Three security gurus speaking at IBM’s PartnerWorld 2006 conference said smaller businesses may actually be a more likely target than, say, IBM.
The reason, said Howard Schmidt, president and CEO of R&H Security Consulting LLC, is that password management is a challenge for small companies.
The fact they often use the same login names and passwords for multiple online accounts could be ammunition to hack the larger targets that partner with SMBs. In other words, if one login can be hacked, the rest would topple like dominos, said Schmidt.
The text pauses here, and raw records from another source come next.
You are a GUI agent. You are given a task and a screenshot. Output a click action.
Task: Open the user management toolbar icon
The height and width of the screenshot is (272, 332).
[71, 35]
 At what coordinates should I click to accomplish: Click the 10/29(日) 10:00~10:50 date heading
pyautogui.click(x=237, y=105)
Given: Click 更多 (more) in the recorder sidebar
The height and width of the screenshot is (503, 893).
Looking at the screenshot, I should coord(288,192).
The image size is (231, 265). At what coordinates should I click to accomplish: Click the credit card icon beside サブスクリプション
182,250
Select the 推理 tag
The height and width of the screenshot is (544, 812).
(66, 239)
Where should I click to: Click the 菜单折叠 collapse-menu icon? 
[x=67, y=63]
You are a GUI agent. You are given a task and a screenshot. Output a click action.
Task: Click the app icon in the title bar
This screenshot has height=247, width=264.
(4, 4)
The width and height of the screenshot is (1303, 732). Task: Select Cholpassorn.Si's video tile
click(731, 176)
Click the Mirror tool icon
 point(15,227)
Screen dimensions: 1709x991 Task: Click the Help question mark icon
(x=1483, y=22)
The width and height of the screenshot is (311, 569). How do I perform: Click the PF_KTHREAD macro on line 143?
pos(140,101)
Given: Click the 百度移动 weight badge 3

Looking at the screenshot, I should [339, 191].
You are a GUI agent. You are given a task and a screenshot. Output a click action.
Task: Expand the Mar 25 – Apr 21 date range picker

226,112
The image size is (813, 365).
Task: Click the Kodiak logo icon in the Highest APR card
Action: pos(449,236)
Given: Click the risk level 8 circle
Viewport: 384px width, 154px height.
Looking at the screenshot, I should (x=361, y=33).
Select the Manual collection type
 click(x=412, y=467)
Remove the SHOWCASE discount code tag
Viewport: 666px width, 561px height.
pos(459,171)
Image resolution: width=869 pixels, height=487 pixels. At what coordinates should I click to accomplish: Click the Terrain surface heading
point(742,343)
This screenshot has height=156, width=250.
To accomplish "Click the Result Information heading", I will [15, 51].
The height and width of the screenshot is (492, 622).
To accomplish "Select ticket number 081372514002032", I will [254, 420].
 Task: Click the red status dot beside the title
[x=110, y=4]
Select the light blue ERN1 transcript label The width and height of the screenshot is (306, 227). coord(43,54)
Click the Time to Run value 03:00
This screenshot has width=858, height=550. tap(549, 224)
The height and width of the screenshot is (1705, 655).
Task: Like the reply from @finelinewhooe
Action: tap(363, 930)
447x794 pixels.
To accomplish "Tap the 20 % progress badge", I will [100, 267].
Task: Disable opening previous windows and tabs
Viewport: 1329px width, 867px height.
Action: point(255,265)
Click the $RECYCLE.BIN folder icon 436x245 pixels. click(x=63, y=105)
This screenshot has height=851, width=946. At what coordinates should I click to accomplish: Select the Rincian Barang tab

Before joining Issaquah, Wash.-based R&H, Schmidt was chief cyber-security advisor for the White House, chief information security officer for eBay and co-founded Microsoft’s Trustworthy Computer Security Strategies Group.
Hacking an SMB doesn’t afford a hacker the same level of financial gain or infamy as a large target, said Matt Leonard, an erstwhile IBMer, now a fellow at the Ponemon Institute, a Michigan-based research firm. “But you can’t afford, as a small business, to take as many risks.”
SMBs may have to rely more on automated security solutions than their larger counterparts, said Leonard, because they often don’t have enough personnel to manage security effectively.
A problem large and small businesses face is that they are looking for perfect security solutions, said Dan Geer, vice-president and chief scientist at Verdasys, a security vendor based in Waltham, Mass. It is better to implement what you have rather than be frozen by indecision, said Geer, who also led the development arm of MIT’s Project Athena and has consulted for the U.S. Department of Defense.
Keeping a record of security procedures is a good way to start, especially for small business.
“Measure something, for heaven’s sake,” said Geer. “Even if you don’t believe the number. There’s lots of things you can measure. I don’t think we can improve unless we can keep score.”
By tracking the number of security incidents or the way patch management is handled among departments, a company can learn something about itself.
“Simple is a beautiful thing,” said Geer. “Even if the initial scores mean nothing to you, the trend analysis will.”
Two-factor authentication is gaining some currency as a means to thwart hackers. It’s a combination approach to security involving something you know, such as a password, and something you carry, like a token.
Early adopters include medical facilities and financial institutions, said Leonard.